Our recent studies demonstrate that X‐linked inhibitor of apoptosis protein (XIAP) is essential for regulating colorectal cancer invasion. Here, we discovered that RhoGDIβ was a key XIAP downstream effector mediating bladder cancer (BC) invasion in vitro and in vivo. We found that both XIAP and RhoGDIβ expressions were consistently elevated in BCs of N‐butyl‐N‐(4‐hydroxybutyl)‐nitrosamine (BBN)‐treated mice in comparison to bladder tissues from vehicle‐treated mice and human BCs in comparison to the paired adjacent normal bladder tissues. Knockdown of XIAP attenuated RhoGDIβ expression and reduced cancer cell invasion, whereas RhoGDIβ expression was attenuated in BBN‐treated urothelium of RING‐deletion knockin mice. Mechanistically, XIAP stabilized RhoGDIβ mRNA by its positively regulating nucleolin mRNA stability via Erks‐dependent manner. Moreover, ectopic expression of GFP‐RhoGDIβ in T24T(shXIAP) cells restored its lung metastasis in nude mice.
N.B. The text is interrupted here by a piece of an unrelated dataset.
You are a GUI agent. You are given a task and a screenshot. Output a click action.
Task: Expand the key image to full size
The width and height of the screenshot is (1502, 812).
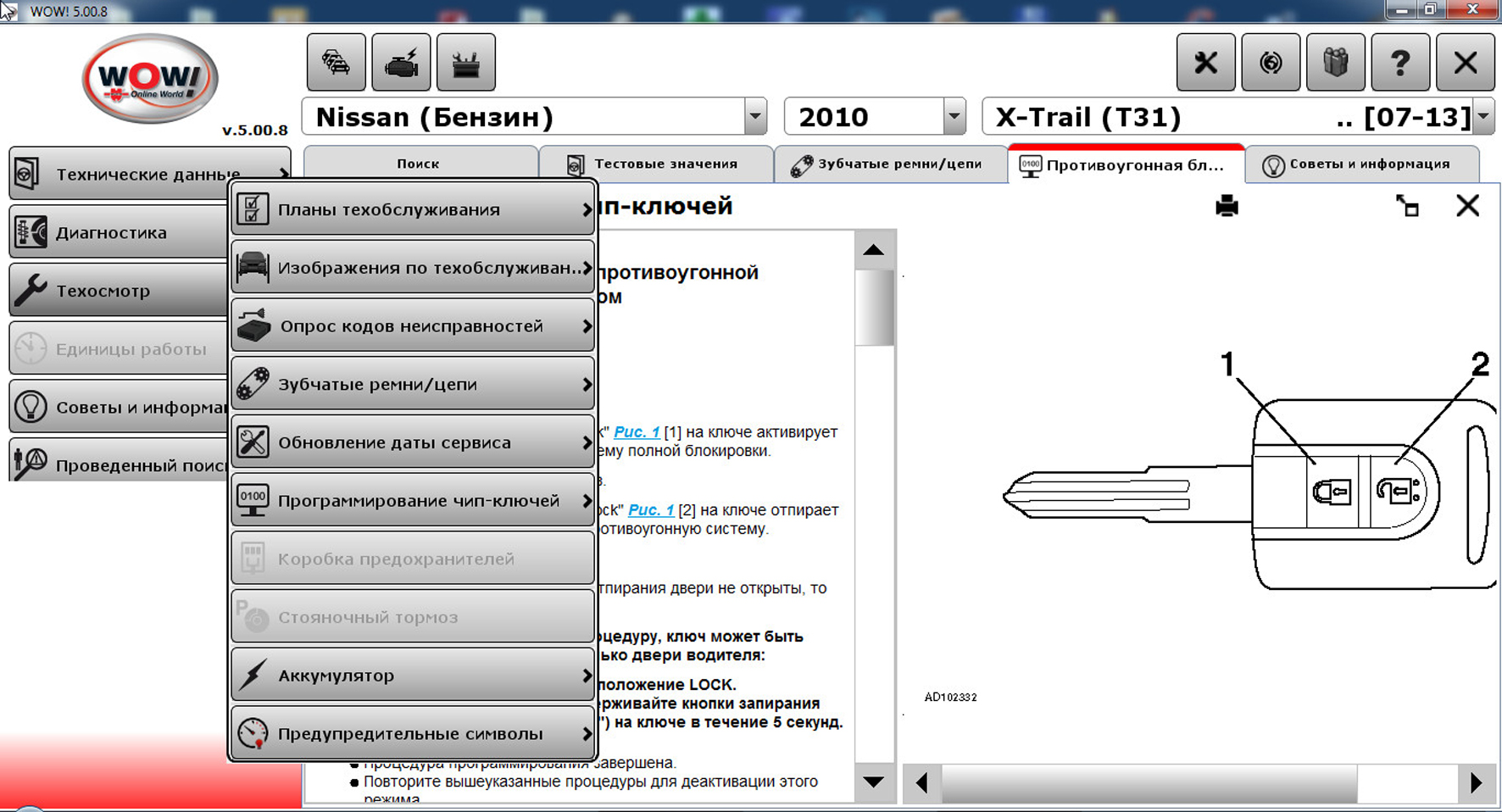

Our results demonstrate that XIAP‐regulated Erks/nucleolin/RhoGDIβ axis promoted BC invasion and lung metastasis. What's new? Depth of tumor invasion in the bladder wall is closely associated with metastasis in bladder cancer. The factors driving invasion and metastasis in the bladder, however, are not fully known. Here, both X‐linked inhibitor of apoptosis protein (XIAP) and RhoGDIβ, a modulator of small GTPase activity, were found to be overexpressed in high‐grade invasive human bladder cancer specimens. Moreover, in cells, XIAP positively regulated RhoGDIβ expression and invasion, while in mice with bladder cancer, RhoGDIβ expression served a critical role in lung metastasis. Further study of these novel players could help improve preventative and therapeutic strategies for bladder cancer.